### [EXERCISE DETAILS]
Copy the rows below, changing every "GUI agent" to "interface agent" and leaving everything else unchanged.

#### PROVIDED DATA

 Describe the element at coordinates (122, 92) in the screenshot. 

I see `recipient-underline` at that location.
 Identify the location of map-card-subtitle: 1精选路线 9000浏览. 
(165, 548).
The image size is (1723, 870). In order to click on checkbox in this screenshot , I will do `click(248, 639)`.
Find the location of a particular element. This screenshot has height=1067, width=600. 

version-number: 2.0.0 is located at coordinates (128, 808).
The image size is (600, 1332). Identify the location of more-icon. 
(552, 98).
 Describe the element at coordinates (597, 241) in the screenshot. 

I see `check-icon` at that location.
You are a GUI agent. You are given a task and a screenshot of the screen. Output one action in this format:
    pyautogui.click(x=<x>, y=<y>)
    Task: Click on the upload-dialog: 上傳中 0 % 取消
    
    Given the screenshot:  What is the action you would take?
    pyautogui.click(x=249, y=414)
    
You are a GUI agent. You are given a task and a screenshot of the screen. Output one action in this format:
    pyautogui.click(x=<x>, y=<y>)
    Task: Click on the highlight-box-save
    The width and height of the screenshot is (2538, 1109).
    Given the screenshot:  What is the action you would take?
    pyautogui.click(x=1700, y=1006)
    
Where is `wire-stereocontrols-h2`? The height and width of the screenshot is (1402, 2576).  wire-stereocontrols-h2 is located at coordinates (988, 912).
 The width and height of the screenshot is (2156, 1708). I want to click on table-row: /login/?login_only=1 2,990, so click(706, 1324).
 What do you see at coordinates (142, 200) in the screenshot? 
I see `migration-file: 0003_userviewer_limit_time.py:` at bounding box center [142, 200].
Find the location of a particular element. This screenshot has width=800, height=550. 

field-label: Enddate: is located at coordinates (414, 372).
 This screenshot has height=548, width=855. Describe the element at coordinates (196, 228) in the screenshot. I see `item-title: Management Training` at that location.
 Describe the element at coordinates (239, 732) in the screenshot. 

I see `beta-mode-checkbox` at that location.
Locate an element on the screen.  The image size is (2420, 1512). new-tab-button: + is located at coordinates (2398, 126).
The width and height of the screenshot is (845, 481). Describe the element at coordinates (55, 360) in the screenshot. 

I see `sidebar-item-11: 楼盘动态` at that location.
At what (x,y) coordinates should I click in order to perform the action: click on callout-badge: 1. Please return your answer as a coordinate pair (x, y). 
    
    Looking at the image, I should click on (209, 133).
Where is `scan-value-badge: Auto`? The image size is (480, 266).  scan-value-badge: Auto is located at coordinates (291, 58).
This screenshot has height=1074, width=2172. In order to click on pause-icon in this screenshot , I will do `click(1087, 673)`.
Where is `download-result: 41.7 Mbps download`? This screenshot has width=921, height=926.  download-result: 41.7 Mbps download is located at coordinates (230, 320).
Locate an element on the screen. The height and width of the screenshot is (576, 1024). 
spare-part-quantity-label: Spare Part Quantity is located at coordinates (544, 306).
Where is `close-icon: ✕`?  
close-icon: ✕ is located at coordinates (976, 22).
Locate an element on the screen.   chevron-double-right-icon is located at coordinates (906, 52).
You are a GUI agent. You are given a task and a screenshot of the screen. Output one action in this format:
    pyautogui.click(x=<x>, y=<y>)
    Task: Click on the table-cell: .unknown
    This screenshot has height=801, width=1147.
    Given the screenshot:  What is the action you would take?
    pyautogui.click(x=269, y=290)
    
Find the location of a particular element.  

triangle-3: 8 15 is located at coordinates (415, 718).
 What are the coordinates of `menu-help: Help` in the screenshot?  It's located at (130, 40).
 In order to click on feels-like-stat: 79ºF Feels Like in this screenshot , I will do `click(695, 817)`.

########

### [REPLY]
 Describe the element at coordinates (122, 92) in the screenshot. 

I see `recipient-underline` at that location.
 Identify the location of map-card-subtitle: 1精选路线 9000浏览. 
(165, 548).
The image size is (1723, 870). In order to click on checkbox in this screenshot , I will do `click(248, 639)`.
Find the location of a particular element. This screenshot has height=1067, width=600. 

version-number: 2.0.0 is located at coordinates (128, 808).
The image size is (600, 1332). Identify the location of more-icon. 
(552, 98).
 Describe the element at coordinates (597, 241) in the screenshot. 

I see `check-icon` at that location.
You are a interface agent. You are given a task and a screenshot of the screen. Output one action in this format:
    pyautogui.click(x=<x>, y=<y>)
    Task: Click on the upload-dialog: 上傳中 0 % 取消
    
    Given the screenshot:  What is the action you would take?
    pyautogui.click(x=249, y=414)
    
You are a interface agent. You are given a task and a screenshot of the screen. Output one action in this format:
    pyautogui.click(x=<x>, y=<y>)
    Task: Click on the highlight-box-save
    The width and height of the screenshot is (2538, 1109).
    Given the screenshot:  What is the action you would take?
    pyautogui.click(x=1700, y=1006)
    
Where is `wire-stereocontrols-h2`? The height and width of the screenshot is (1402, 2576).  wire-stereocontrols-h2 is located at coordinates (988, 912).
 The width and height of the screenshot is (2156, 1708). I want to click on table-row: /login/?login_only=1 2,990, so click(706, 1324).
 What do you see at coordinates (142, 200) in the screenshot? 
I see `migration-file: 0003_userviewer_limit_time.py:` at bounding box center [142, 200].
Find the location of a particular element. This screenshot has width=800, height=550. 

field-label: Enddate: is located at coordinates (414, 372).
 This screenshot has height=548, width=855. Describe the element at coordinates (196, 228) in the screenshot. I see `item-title: Management Training` at that location.
 Describe the element at coordinates (239, 732) in the screenshot. 

I see `beta-mode-checkbox` at that location.
Locate an element on the screen.  The image size is (2420, 1512). new-tab-button: + is located at coordinates (2398, 126).
The width and height of the screenshot is (845, 481). Describe the element at coordinates (55, 360) in the screenshot. 

I see `sidebar-item-11: 楼盘动态` at that location.
At what (x,y) coordinates should I click in order to perform the action: click on callout-badge: 1. Please return your answer as a coordinate pair (x, y). 
    
    Looking at the image, I should click on (209, 133).
Where is `scan-value-badge: Auto`? The image size is (480, 266).  scan-value-badge: Auto is located at coordinates (291, 58).
This screenshot has height=1074, width=2172. In order to click on pause-icon in this screenshot , I will do `click(1087, 673)`.
Where is `download-result: 41.7 Mbps download`? This screenshot has width=921, height=926.  download-result: 41.7 Mbps download is located at coordinates (230, 320).
Locate an element on the screen. The height and width of the screenshot is (576, 1024). 
spare-part-quantity-label: Spare Part Quantity is located at coordinates (544, 306).
Where is `close-icon: ✕`?  
close-icon: ✕ is located at coordinates (976, 22).
Locate an element on the screen.   chevron-double-right-icon is located at coordinates (906, 52).
You are a interface agent. You are given a task and a screenshot of the screen. Output one action in this format:
    pyautogui.click(x=<x>, y=<y>)
    Task: Click on the table-cell: .unknown
    This screenshot has height=801, width=1147.
    Given the screenshot:  What is the action you would take?
    pyautogui.click(x=269, y=290)
    
Find the location of a particular element.  

triangle-3: 8 15 is located at coordinates (415, 718).
 What are the coordinates of `menu-help: Help` in the screenshot?  It's located at (130, 40).
 In order to click on feels-like-stat: 79ºF Feels Like in this screenshot , I will do `click(695, 817)`.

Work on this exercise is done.